The American Health Care Association says a recently introduced bill that purports to expedite the administration of painkillers to nursing home residents is “fundamentally flawed.”

AHCA argues that nurses should be designated “agents of prescribers” and be given the same power to function as nurses in physician’s offices and hospitals do when ordering pain medications.

Earlier this month, AHCA took issue with Sen. Herb Kohl’s (D-WI) Nursing Home Resident Pain Relief Act of 2011 (S. 1560), which eases regulations that claims to restrict nurses from ordering and administering controlled substances to residents based on a physician’s verbal orders. Instead, Kohl’s bill, as drafted, adds undue and excessive paperwork, according to David Gifford, M.D., AHCA’s vice president for quality and regulatory affairs.

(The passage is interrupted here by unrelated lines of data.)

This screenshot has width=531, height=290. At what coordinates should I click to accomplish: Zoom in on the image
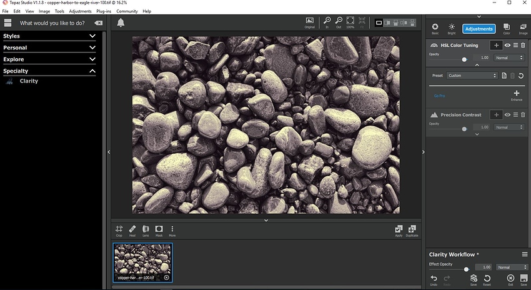pos(327,23)
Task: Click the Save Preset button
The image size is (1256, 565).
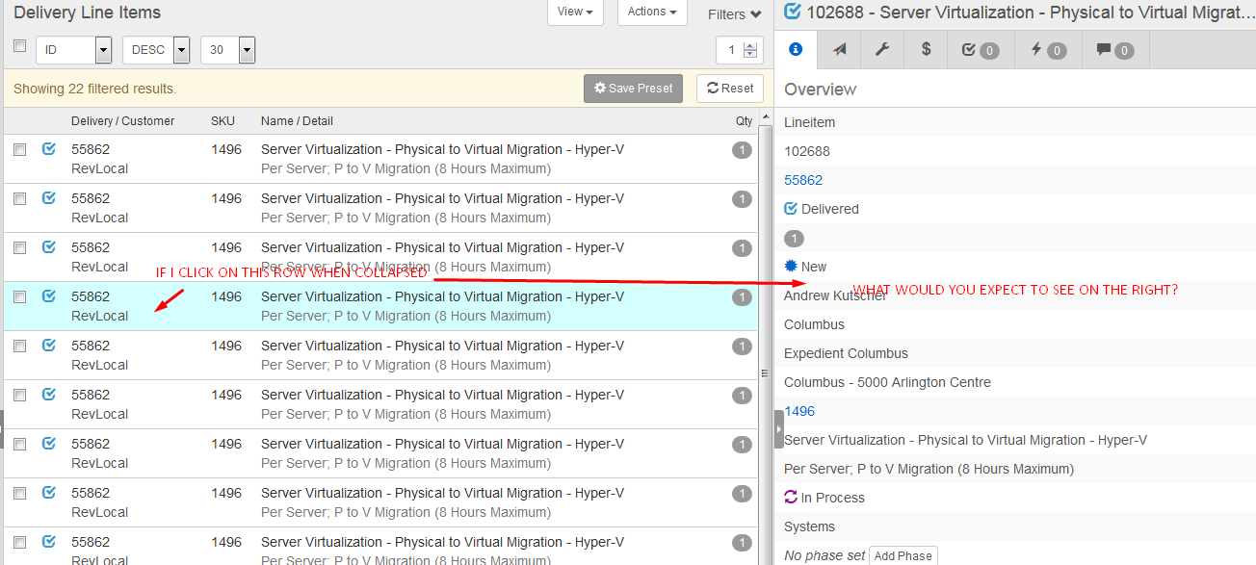Action: (633, 89)
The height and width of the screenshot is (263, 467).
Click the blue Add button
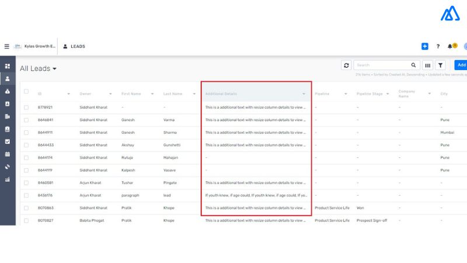point(461,65)
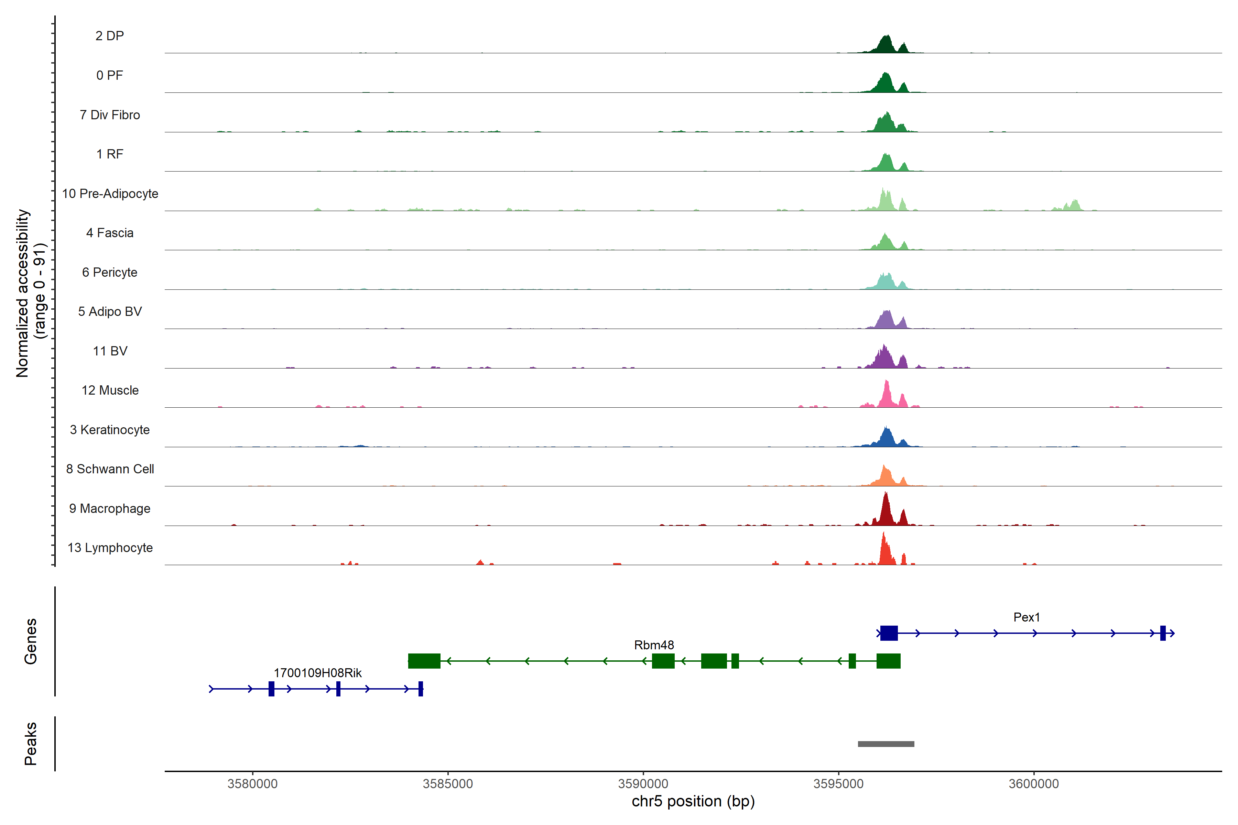
Task: Click the rightmost green Rbm48 exon box
Action: [x=888, y=661]
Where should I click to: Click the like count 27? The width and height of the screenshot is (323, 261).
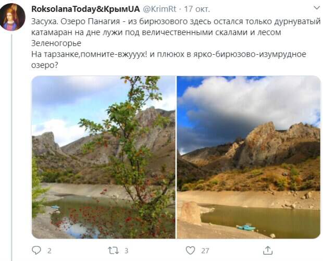pos(205,251)
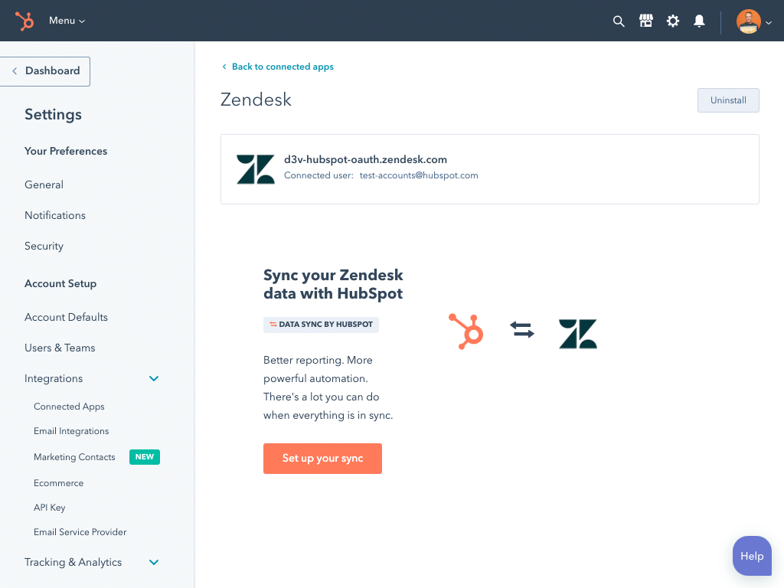Open the Security settings page
This screenshot has width=784, height=588.
(x=44, y=246)
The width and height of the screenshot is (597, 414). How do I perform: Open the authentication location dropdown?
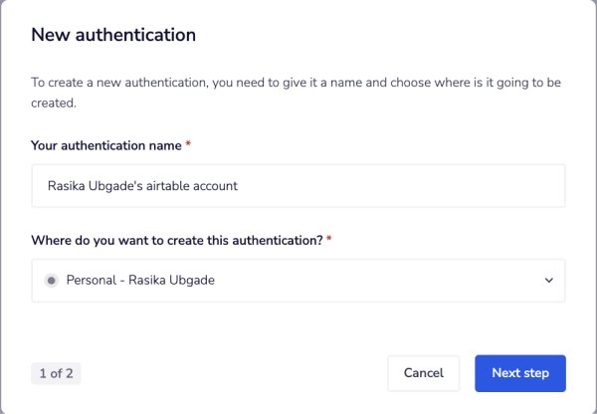click(299, 281)
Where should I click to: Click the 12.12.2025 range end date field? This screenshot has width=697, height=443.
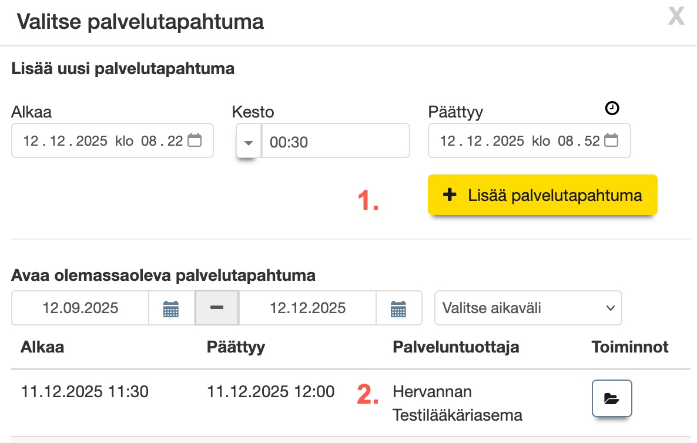click(x=307, y=308)
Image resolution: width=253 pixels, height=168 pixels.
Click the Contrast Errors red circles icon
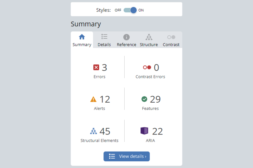pos(147,67)
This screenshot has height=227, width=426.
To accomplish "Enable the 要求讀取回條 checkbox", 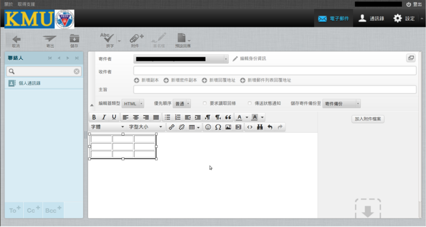I will pos(204,104).
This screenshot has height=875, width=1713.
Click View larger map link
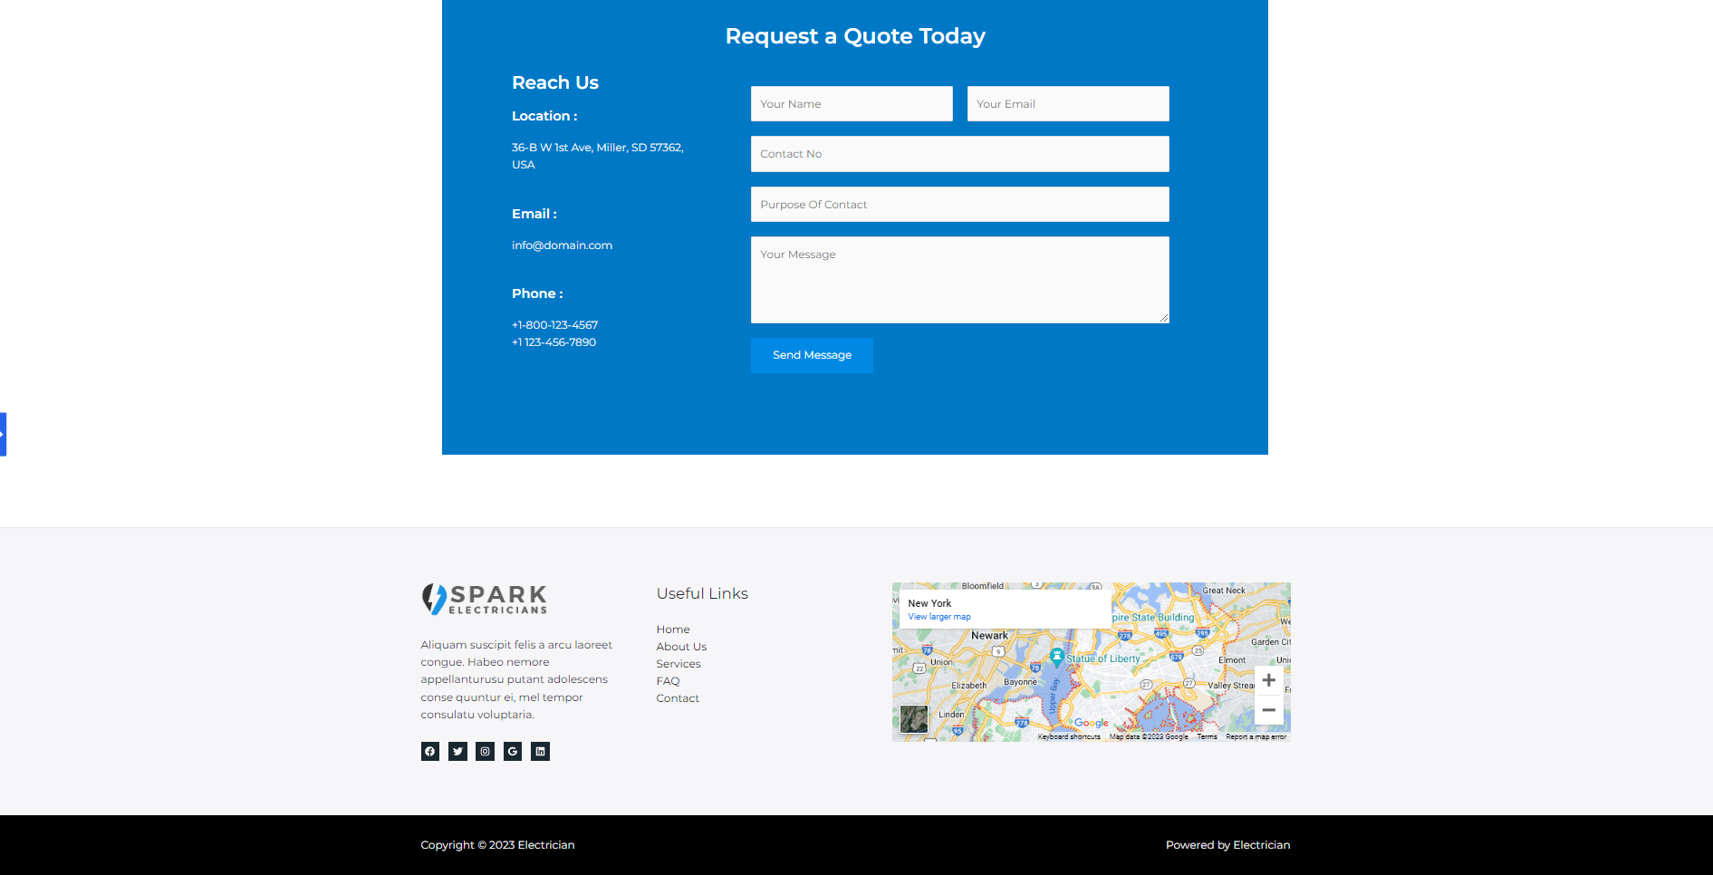(938, 617)
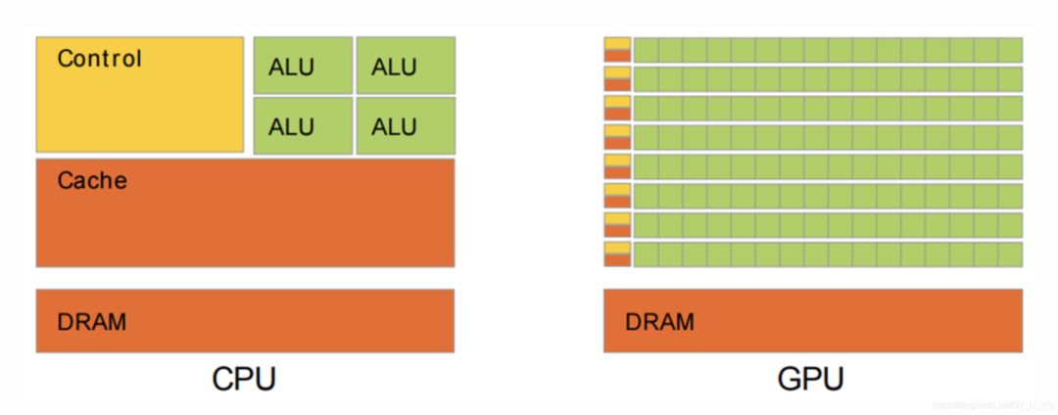This screenshot has width=1058, height=415.
Task: Click the DRAM block above CPU label
Action: click(245, 320)
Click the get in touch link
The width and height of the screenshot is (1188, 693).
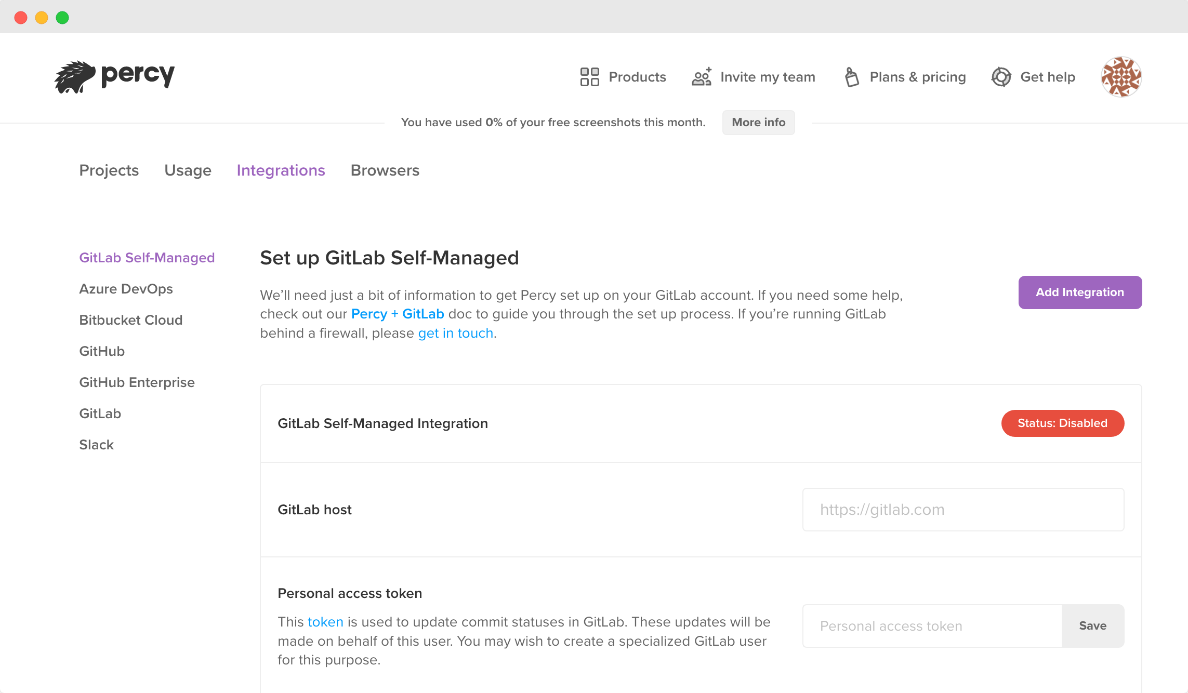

AHCA also argues in a statement released Wednesday that Kohl’s legislation does not go far enough to prevent the diversion of controlled substances. More needs to done with efforts to prevent sales and theft of prescription medications, the group says.

“AHCA would welcome the opportunity to discuss this legislation in detail with Sen. Kohl and other Senators interested in helping us treat those patients who are suffering with pain,” Gifford said in a statement.